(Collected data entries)
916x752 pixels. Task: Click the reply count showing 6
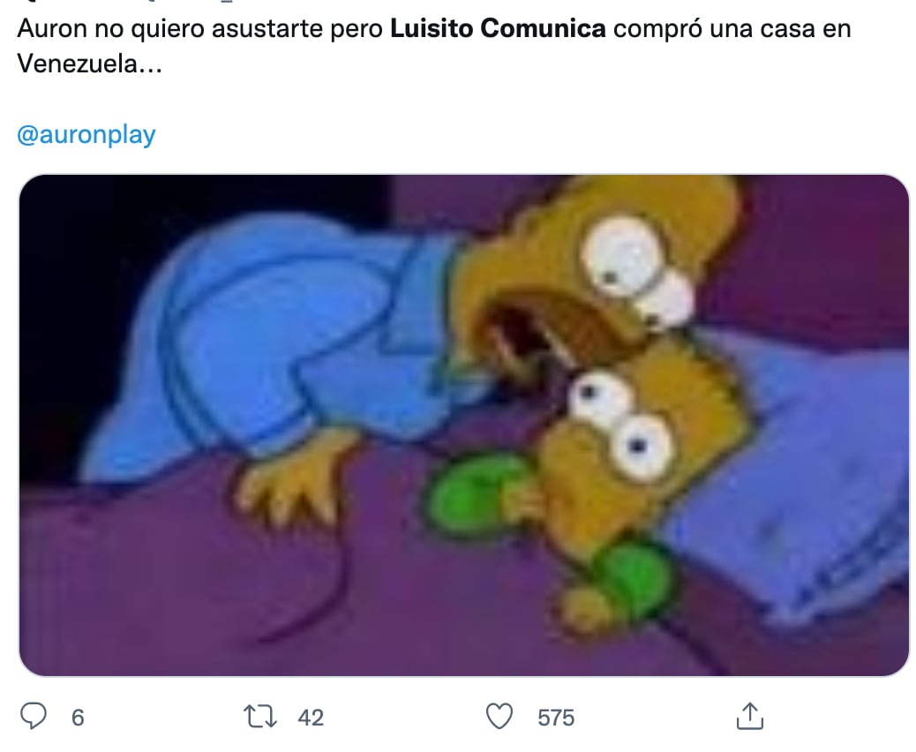coord(78,718)

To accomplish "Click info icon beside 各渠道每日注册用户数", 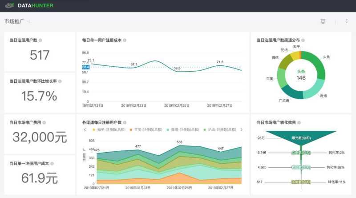I will coord(125,122).
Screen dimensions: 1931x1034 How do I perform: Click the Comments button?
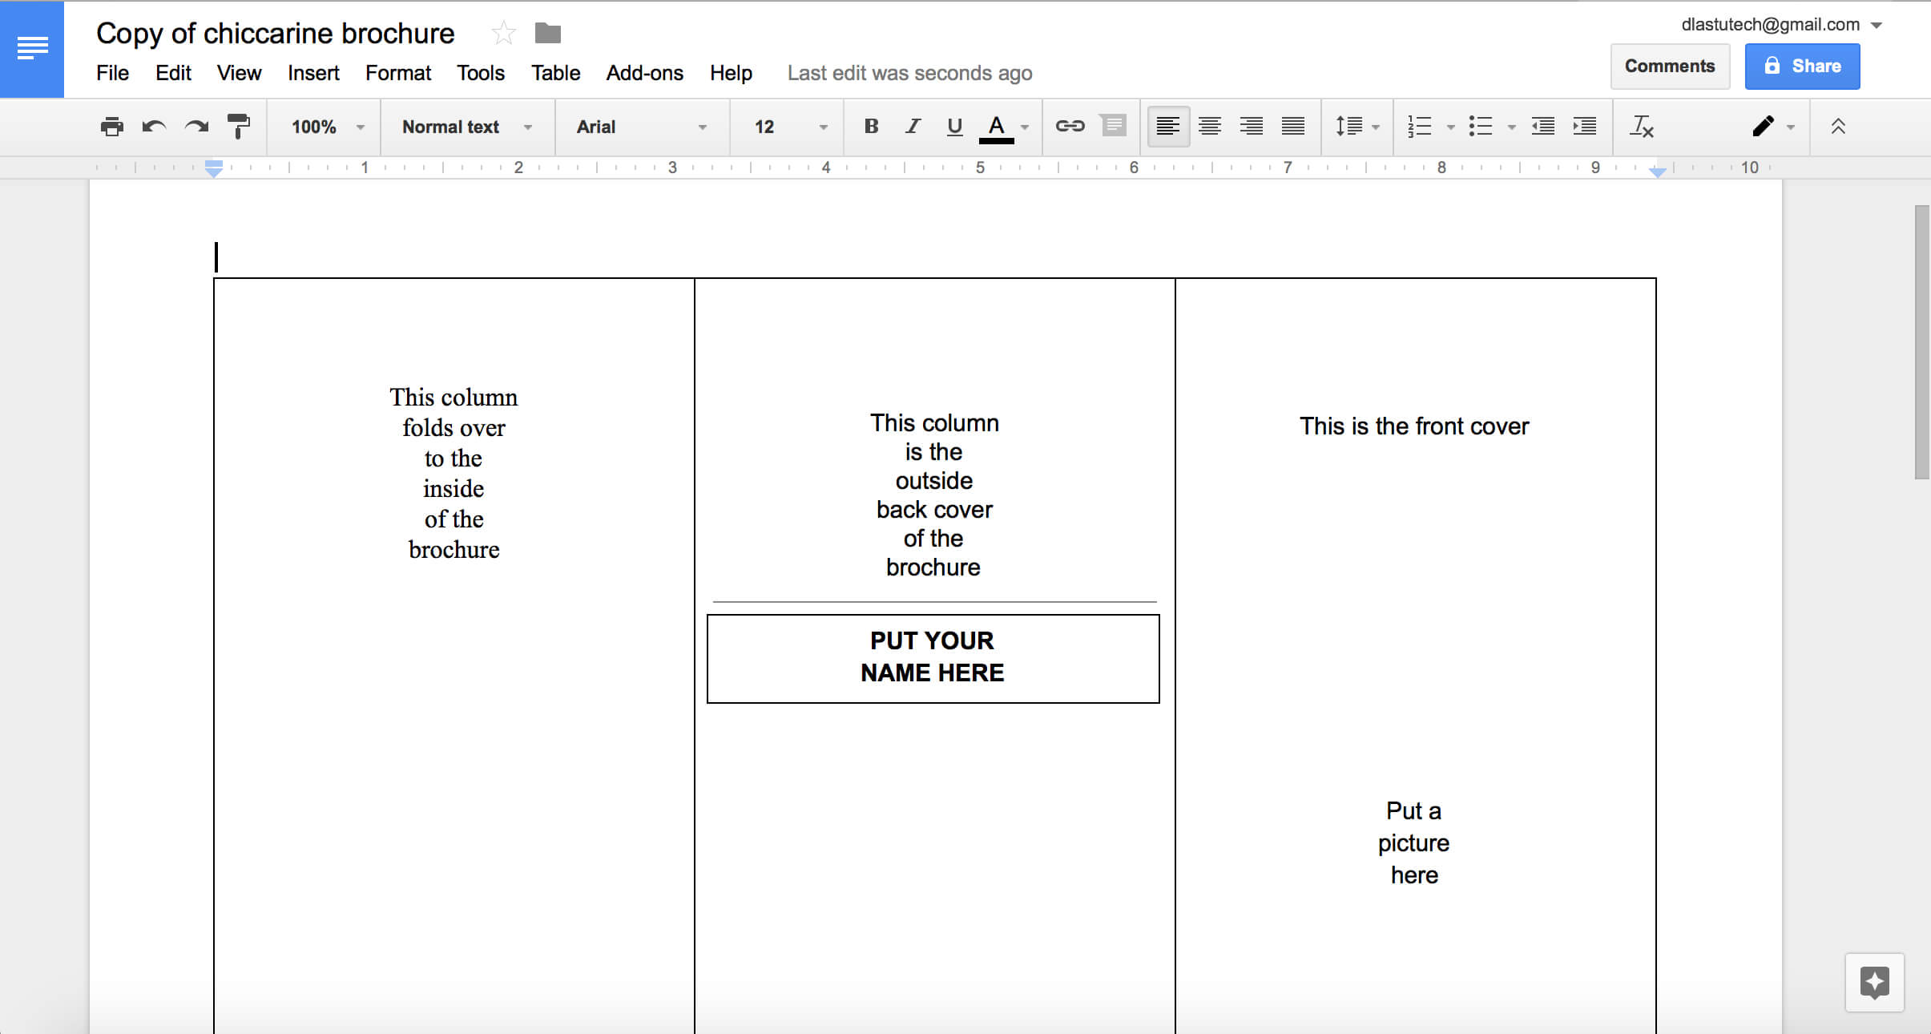[x=1669, y=65]
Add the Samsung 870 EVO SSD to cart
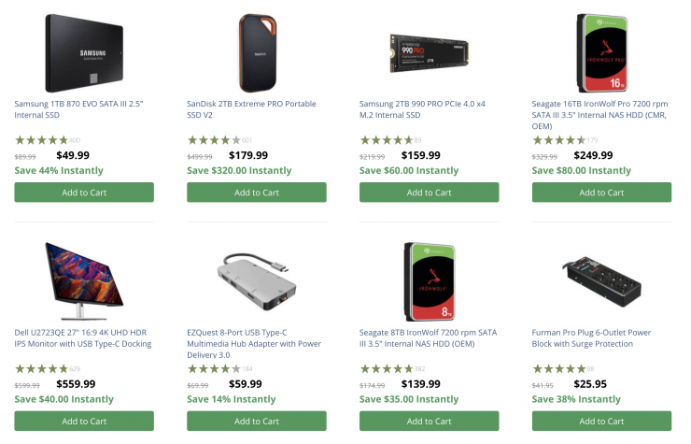This screenshot has width=691, height=444. pos(84,193)
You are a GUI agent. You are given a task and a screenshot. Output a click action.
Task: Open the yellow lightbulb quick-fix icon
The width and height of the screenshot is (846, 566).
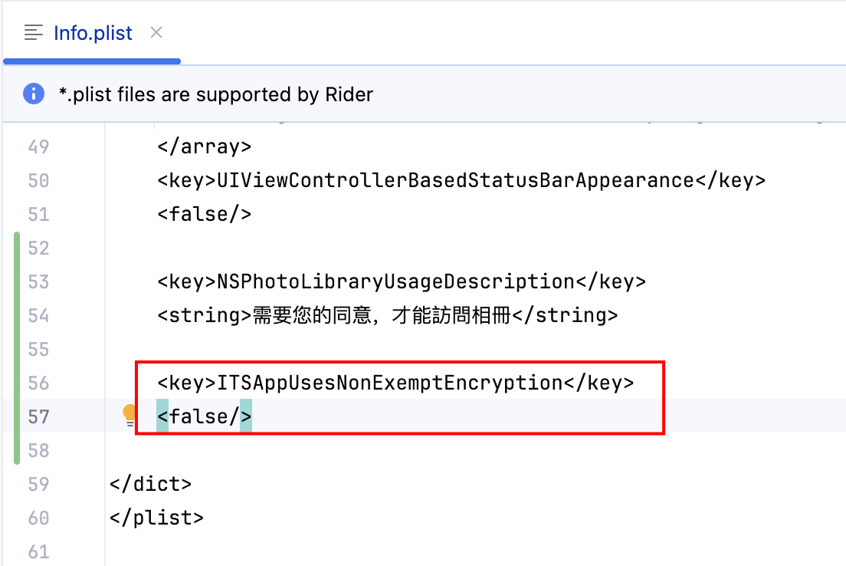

WORK ITEM
Exact copy, pictures omitted: every line from the one holding "Screen dimensions: 1931x1034" through the last line of the data above, and nothing else.

TASK SOLUTION
Screen dimensions: 1931x1034 How do I perform: Click the Comments button?
[x=1669, y=65]
Add the Samsung 870 EVO SSD to cart
This screenshot has width=691, height=444. pos(84,193)
You are a GUI agent. You are given a task and a screenshot. Output a click action.
Task: Open the yellow lightbulb quick-fix icon
The width and height of the screenshot is (846, 566).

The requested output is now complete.